EXTRAIT DU DOCUMENT =>
Des chansons et des concerts au front et à l’arrière
Le corpus des chansons est immense et Martin Pénet en a répertorié 1500, écrites de 14 à 19 en rapport direct avec la guerre. On trouve à la fois une veine patriotique et des évocations de la vie quotidienne au temps de la guerre. On découvre à l’époque des adaptations parfois insolites comme celles de chants du répertoire socialiste au service du nationalisme. Contrairement à certaines idées reçues, la chanson de Craonne et son ton contestataire fut une exception, mais elle est demeurée célèbre, d’où cet effet de loupe. La musique à l’armée servait à avertir ou à divertir les hommes. La guerre est aussi l’occasion de créations. Faire de la musique alors que le combat fait rage interrogea à l’époque. Puis, avec le temps, et une certaine banalisation de ce contexte de guerre, les spectacles reprennent à la fin de l’année 14 contre une taxe de bienfaisance qui se montait à au moins 5 %. A partir de la fin de l’année, on assiste à la reprise progressive de l’activité de plusieurs institutions et des initiatives pour s’adapter aux contraintes de guerre avec des horaires modifiés pour finir plus tôt. La guerre pesa en tout cas car certaines œuvres disparurent des répertoires même si l’ éclipse de Beethoven fut brève.

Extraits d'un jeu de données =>

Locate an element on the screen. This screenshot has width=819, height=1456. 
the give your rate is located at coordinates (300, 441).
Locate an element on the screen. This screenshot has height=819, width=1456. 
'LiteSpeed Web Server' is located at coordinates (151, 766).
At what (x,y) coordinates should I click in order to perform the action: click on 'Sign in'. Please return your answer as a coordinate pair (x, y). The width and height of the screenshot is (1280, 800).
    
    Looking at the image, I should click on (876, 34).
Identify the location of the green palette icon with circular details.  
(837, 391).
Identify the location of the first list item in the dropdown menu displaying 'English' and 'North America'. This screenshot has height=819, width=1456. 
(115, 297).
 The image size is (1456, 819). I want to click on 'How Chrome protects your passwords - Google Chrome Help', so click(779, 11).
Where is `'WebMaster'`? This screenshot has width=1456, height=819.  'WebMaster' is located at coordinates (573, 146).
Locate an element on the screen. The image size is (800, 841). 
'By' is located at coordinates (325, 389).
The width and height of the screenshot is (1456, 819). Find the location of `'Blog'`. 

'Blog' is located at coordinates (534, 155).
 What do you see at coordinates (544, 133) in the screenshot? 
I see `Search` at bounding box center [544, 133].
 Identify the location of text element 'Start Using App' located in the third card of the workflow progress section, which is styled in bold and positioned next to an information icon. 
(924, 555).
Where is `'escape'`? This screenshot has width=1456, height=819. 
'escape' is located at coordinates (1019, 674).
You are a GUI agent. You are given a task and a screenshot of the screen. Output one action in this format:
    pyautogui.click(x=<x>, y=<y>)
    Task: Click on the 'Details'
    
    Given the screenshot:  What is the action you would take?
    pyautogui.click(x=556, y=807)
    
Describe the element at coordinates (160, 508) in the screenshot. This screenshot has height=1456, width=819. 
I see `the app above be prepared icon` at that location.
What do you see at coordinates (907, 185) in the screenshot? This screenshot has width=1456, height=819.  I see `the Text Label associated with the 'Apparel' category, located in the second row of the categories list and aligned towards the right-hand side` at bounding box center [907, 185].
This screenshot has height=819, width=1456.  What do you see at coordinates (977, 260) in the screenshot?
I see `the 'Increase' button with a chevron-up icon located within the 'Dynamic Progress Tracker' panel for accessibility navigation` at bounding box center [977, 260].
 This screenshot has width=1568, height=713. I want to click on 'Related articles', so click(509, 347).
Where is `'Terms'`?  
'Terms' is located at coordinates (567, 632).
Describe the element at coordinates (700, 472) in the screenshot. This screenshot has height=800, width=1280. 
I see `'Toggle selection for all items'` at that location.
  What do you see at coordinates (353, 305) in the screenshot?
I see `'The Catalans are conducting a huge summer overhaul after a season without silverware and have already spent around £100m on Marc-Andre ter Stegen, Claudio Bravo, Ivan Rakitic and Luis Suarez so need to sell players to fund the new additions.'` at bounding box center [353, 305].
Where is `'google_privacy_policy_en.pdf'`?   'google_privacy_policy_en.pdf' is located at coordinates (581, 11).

VOTRE OBJECTIF => Dans l'extrait sur les chansons de la guerre, combien de chansons Martin Pénet a-t-il répertoriées, s'il vous plaît ?

RÉPONSE => Il en a répertorié 1500, écrites de 14 à 19 en rapport direct avec la guerre.